Cheptanui Sinyei Rotich v Chesresek Chelang’a Kiprotich, William Chesan Rotich, Joel Kiplei, Emily Ruto, Joshua Kipkemei Bartenge, County Land Registrar, Elgeyo Marakwet County & County Land Surveyor, Elgeyo Marakwet County [2021] KEELC 4722 (KLR) | Res Judicata | Esheria

Cheptanui Sinyei Rotich v Chesresek Chelang’a Kiprotich, William Chesan Rotich, Joel Kiplei, Emily Ruto, Joshua Kipkemei Bartenge, County Land Registrar, Elgeyo Marakwet County & County Land Surveyor, Elgeyo Marakwet County [2021] KEELC 4722 (KLR)

Full Case Text

REPUBLIC OF KENYA

IN THE ENVIRONMENT AND LAND COURT OF KENYA AT ELDORET

ELC CASE NO. 33 OF 2020

CHEPTANUI SINYEI ROTICH....................................................PLAINTIFF

VERSUS

CHESRESEK CHELANG’A KIPROTICH.......................1ST DEFENDANT

WILLIAM CHESAN ROTICH...........................................2ND DEFENDANT

JOEL KIPLEI........................................................................3RD DEFENDANT

EMILY RUTO........................................................................4TH DEFENDANT

JOSHUA KIPKEMEI BARTENGE....................................5TH DEFENDANT

THE COUNTY LAND REGISTRAR,

ELGEYO MARAKWET COUNTY.....................................6TH DEFENDANT

THE COUNTY LAND SURVEYOR,

ELGEYO MARAKWET COUNTY.....................................7TH DEFENDANT

RULING

This ruling is in respect of the 3rd defendant’s Notice of preliminary objection dated 22nd July 2020 on the grounds that;

a) The matters impleaded by the plaintiff/applicant herein are res judicata and this court has no jurisdiction to try the same having been directly and substantially in issue in Eldoret HCC No. 203 if 2004 – Kobilo Chesontin and Cheptanui Sinyei Rotich vs Cheserek Chelanga Kiprotich and there is clearly a prevailing judgment issued by a competent court the suit is incompetent as it offends the mandatory provisions of Section 7 of the Civil Procedure Act.

Counsel agreed to canvas the preliminary objection vide written submissions which were duly filed.

3RD DEFENDANT/APPLICANT’S CASE

Counsel also relied on the provisions of section 7 of the Civil Procedure Act which provides that:

“No court shall try any suit or issue in which the matter directly and substantially in issue has been directly and substantially in issue in a former suit between the same parties, or between parties under whom they or any of them can claim, litigating under the same title, in a court competent to try such subsequent suit or the suit in which such issue has been subsequently raised, and has been heard and finally decided by such court.”

Counsel cited the case of North West Water Ltd V Binnie & Partners [1990] 3 ALL E.R.547, where the court held:

"Where an issue had been decided in a court of competent jurisdiction, the court would not allow that issue to be raised in a separate proceeding between different parties arising out of identical facts and dependent on the same evidence since, not only was the party seeking to re-litigate the issue prevented from doing so, by virtue of issue estoppel but it would also be an abuse of process to all, for the issue to be re-litigated.”
_ _ _
Please extract from the ruling the passage starting with "a) The matters" and going on through "were duly filed.", copied word for word.

▶ [Source data]
_ _ _
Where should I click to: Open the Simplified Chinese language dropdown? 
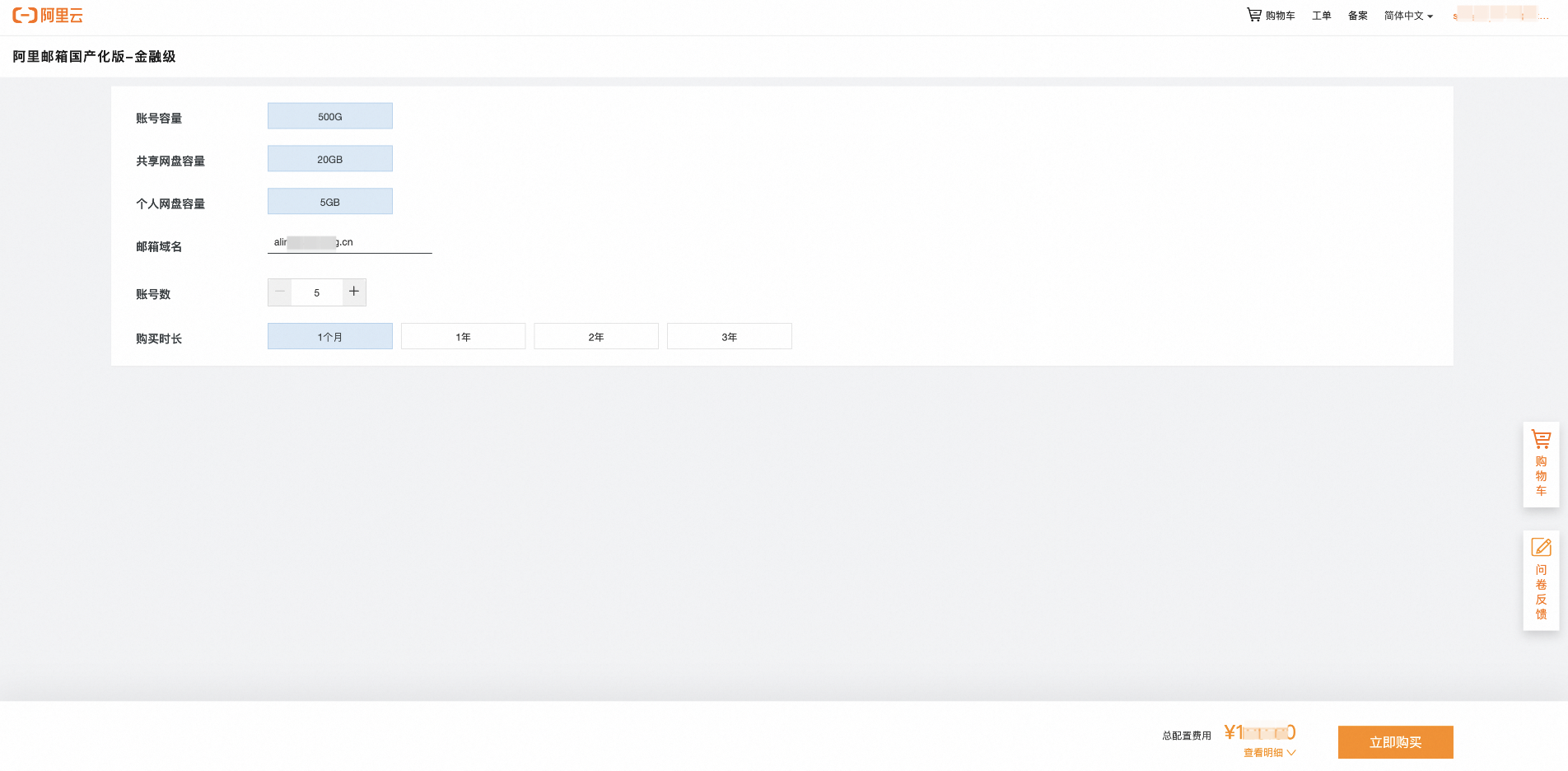pos(1408,16)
_ _ _
▶ [Answer for the task]
a) The matters impleaded by the plaintiff/applicant herein are res judicata and this court has no jurisdiction to try the same having been directly and substantially in issue in Eldoret HCC No. 203 if 2004 – Kobilo Chesontin and Cheptanui Sinyei Rotich vs Cheserek Chelanga Kiprotich and there is clearly a prevailing judgment issued by a competent court the suit is incompetent as it offends the mandatory provisions of Section 7 of the Civil Procedure Act.

Counsel agreed to canvas the preliminary objection vide written submissions which were duly filed.